[Items from a data source]

- - -

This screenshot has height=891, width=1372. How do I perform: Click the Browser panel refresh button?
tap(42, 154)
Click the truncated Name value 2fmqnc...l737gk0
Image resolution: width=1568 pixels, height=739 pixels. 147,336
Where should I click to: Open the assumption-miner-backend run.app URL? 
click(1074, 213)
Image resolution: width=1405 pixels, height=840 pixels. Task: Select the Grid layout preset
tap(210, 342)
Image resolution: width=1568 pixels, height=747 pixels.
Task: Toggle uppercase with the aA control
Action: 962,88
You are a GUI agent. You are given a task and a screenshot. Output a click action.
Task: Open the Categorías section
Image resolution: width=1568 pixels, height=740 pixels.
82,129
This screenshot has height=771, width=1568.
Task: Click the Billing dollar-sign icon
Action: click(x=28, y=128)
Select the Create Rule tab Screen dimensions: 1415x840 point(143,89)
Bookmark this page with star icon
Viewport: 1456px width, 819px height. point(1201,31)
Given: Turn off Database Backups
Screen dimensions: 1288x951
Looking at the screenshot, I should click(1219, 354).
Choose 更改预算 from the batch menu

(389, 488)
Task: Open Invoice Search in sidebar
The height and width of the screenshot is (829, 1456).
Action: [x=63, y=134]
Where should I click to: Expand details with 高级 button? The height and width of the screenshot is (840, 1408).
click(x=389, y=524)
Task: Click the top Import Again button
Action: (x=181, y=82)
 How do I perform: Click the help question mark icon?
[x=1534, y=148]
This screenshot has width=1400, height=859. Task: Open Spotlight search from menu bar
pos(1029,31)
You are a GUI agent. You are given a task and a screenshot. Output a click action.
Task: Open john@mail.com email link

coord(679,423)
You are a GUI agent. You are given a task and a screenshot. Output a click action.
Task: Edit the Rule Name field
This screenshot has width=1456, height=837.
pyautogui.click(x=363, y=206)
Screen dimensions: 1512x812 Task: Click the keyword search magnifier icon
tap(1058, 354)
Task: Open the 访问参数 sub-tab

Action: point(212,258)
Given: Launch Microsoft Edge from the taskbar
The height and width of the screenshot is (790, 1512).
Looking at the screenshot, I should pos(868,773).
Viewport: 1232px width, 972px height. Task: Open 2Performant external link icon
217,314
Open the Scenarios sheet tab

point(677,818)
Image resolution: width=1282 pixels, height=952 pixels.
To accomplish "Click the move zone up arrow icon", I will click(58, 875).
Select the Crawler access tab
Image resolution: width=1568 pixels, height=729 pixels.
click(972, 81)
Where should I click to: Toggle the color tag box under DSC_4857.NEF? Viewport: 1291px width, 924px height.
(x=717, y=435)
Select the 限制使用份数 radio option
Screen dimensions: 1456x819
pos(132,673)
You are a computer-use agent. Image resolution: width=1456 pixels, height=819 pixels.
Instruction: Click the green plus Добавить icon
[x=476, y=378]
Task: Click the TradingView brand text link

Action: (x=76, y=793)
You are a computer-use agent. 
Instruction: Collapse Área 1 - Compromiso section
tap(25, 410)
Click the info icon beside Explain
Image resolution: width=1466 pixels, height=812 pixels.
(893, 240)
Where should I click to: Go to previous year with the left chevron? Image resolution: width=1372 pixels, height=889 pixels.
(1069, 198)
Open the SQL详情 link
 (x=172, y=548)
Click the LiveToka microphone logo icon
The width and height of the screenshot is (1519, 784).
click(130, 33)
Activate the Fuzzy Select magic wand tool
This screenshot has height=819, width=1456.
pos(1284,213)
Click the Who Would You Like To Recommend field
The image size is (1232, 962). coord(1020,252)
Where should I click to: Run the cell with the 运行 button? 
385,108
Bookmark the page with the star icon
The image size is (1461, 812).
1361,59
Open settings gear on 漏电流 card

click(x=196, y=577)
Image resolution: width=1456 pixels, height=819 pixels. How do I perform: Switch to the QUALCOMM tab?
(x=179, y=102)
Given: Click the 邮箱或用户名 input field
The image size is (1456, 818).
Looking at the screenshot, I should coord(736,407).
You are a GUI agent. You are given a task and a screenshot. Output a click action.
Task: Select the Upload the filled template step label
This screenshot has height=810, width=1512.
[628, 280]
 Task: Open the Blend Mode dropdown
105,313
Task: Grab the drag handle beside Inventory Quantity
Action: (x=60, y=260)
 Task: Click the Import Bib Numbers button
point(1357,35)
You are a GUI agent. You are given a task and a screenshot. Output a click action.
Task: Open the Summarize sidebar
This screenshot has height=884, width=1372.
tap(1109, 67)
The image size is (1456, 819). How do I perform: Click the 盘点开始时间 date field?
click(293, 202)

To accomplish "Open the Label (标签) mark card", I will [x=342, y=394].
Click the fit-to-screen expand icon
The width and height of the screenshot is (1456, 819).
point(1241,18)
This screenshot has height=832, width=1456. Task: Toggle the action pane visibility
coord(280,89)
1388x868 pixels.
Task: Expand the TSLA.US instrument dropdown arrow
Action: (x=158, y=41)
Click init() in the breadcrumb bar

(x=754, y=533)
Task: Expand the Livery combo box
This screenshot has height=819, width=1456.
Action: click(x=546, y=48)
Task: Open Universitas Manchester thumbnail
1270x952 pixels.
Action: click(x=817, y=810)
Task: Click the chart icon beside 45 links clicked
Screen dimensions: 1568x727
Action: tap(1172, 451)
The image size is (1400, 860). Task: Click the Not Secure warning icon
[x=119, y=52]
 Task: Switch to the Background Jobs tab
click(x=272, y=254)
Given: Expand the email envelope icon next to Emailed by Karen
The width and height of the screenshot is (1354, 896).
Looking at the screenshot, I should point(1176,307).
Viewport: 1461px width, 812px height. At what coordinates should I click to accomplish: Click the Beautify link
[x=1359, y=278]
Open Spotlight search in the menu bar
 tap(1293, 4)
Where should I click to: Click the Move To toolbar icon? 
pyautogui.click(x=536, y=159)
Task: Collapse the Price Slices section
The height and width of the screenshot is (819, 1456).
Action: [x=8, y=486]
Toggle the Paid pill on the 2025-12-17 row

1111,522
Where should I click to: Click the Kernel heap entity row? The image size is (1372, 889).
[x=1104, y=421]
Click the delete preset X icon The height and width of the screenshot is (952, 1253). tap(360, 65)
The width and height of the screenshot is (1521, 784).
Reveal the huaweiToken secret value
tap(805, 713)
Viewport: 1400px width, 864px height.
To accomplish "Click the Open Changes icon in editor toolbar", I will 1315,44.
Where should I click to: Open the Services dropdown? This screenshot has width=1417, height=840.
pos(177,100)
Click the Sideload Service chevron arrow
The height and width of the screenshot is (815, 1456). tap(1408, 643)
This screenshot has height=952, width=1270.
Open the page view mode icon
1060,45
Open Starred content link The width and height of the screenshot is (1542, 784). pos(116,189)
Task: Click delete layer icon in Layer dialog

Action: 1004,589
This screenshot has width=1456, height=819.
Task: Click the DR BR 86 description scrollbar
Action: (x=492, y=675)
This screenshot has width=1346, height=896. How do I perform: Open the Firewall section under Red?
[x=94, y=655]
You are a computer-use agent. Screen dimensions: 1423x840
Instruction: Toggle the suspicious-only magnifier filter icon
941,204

- - -

(Assignment) Search the data above for the word "computer", then gather each line in which it appears.

(Answer box)
You are a computer-use agent. Image resolution: width=1456 pixels, height=819 pixels.
You are a computer-use agent. 
You are a computer-use agent. Screen dimensions: 1423x840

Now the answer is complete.